- Data for the task -
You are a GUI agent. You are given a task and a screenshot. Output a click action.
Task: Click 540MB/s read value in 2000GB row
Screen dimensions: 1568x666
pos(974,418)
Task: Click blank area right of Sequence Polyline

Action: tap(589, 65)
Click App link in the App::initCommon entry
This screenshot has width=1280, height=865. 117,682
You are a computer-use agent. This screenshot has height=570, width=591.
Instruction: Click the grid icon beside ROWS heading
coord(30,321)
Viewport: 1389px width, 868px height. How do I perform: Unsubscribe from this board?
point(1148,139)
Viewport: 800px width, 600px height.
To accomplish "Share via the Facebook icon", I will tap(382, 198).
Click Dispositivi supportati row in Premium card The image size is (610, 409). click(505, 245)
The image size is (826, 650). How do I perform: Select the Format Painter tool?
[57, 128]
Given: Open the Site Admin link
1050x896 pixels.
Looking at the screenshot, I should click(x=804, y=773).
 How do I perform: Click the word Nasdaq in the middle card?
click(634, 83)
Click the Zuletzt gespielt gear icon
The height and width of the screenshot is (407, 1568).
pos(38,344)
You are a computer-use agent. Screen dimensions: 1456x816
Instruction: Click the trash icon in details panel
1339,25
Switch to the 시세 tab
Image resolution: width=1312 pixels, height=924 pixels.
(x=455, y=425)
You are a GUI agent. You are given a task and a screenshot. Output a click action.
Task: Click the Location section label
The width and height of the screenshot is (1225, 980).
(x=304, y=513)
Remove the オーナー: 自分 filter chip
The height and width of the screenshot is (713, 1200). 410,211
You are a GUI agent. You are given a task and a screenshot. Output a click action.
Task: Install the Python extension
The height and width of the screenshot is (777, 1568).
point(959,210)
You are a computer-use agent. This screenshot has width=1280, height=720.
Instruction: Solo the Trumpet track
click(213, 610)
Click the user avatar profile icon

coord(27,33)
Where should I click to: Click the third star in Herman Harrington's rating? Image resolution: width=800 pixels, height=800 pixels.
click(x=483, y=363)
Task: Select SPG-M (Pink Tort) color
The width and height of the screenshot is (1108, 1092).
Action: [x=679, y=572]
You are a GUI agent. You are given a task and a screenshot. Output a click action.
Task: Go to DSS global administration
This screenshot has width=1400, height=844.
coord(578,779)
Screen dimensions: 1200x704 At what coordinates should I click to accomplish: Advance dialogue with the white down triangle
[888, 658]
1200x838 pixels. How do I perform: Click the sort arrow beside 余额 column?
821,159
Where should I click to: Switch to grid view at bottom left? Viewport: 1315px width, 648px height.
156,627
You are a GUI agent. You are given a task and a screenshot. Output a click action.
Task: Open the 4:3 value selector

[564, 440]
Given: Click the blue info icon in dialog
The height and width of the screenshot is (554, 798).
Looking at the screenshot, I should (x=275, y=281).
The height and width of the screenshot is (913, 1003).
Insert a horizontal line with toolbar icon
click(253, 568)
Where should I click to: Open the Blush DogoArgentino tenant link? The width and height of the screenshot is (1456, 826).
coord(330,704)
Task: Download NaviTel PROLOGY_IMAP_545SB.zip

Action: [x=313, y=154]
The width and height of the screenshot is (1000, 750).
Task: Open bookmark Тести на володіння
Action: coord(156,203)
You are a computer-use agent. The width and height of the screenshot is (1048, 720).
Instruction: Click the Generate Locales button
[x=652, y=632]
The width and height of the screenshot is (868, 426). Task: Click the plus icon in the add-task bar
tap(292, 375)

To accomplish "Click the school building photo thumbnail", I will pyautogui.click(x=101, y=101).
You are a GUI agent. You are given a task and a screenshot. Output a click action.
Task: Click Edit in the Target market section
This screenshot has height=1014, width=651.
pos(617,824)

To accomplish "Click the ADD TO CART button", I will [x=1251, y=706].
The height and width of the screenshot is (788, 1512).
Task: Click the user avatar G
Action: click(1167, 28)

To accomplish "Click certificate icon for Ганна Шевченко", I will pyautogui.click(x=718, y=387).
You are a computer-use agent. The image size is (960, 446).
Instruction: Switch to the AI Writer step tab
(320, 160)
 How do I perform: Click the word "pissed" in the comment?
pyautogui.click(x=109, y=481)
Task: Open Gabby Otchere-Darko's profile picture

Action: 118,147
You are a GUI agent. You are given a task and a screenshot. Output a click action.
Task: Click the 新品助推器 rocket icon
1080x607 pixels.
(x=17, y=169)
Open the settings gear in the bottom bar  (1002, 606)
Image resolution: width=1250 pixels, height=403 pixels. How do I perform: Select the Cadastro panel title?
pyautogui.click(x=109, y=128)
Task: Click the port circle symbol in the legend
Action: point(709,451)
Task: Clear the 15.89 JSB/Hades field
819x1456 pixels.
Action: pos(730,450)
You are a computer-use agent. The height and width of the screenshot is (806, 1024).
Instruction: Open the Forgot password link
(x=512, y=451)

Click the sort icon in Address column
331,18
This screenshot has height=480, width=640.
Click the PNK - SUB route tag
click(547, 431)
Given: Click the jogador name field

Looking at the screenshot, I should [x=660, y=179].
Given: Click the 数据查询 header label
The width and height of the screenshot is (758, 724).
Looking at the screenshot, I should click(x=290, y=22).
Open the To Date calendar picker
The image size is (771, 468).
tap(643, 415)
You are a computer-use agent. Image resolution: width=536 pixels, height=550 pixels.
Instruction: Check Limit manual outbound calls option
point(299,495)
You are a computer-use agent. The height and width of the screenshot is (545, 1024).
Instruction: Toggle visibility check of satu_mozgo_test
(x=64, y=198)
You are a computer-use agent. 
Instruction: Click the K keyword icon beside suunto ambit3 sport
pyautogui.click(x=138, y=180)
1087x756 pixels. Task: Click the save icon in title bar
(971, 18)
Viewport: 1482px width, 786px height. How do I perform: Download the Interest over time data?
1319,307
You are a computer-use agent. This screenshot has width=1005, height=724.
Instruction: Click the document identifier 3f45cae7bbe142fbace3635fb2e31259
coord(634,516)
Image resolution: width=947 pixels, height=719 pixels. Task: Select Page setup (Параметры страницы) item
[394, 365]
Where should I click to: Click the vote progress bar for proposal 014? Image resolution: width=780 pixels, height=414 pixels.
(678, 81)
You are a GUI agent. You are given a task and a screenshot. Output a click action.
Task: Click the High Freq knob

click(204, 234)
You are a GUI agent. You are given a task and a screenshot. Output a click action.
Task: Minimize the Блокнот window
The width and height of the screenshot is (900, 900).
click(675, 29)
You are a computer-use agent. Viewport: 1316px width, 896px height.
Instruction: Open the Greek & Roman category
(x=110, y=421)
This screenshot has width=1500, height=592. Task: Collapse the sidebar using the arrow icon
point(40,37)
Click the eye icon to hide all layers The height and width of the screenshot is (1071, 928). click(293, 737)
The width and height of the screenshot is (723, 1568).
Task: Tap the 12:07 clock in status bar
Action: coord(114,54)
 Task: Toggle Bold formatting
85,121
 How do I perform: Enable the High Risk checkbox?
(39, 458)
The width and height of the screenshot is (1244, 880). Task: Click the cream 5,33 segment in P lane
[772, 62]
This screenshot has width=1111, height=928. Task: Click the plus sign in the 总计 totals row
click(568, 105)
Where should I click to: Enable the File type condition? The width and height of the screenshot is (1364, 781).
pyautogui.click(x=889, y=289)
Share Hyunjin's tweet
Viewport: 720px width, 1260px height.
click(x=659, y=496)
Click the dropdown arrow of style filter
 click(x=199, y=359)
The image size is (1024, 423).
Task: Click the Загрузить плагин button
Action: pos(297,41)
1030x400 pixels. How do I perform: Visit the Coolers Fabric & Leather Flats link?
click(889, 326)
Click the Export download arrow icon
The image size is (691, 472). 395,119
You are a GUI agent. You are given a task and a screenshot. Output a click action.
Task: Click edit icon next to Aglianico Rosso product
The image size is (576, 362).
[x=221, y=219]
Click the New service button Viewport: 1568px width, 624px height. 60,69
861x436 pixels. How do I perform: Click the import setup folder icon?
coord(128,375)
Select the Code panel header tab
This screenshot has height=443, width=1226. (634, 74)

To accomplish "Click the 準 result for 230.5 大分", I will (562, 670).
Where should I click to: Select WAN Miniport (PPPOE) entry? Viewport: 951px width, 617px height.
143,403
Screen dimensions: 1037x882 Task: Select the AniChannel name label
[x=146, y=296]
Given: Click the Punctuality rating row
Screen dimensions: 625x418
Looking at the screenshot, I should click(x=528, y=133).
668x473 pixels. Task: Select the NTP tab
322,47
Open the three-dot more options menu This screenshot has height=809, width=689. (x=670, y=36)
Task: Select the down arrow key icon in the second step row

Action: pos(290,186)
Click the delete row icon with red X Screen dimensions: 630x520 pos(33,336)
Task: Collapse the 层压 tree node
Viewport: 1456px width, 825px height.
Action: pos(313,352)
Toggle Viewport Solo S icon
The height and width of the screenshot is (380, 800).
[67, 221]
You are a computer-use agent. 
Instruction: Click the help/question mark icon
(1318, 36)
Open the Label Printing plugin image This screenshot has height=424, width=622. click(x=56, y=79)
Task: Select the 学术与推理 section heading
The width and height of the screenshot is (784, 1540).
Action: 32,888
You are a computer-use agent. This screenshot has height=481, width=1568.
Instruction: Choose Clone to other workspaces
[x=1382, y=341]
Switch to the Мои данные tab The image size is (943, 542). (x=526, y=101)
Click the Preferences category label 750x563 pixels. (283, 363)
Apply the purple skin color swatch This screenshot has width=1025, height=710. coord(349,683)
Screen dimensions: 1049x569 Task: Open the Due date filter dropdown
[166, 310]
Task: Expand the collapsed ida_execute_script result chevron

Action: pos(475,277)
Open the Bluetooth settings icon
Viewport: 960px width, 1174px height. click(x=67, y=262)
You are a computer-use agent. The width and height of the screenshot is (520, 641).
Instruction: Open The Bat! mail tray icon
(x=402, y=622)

- Problem -
Copy out every line of the data that includes the word "section".

- Task solution -
Task: Click the Location section label
Task: Click Edit in the Target market section
Task: Select the 学术与推理 section heading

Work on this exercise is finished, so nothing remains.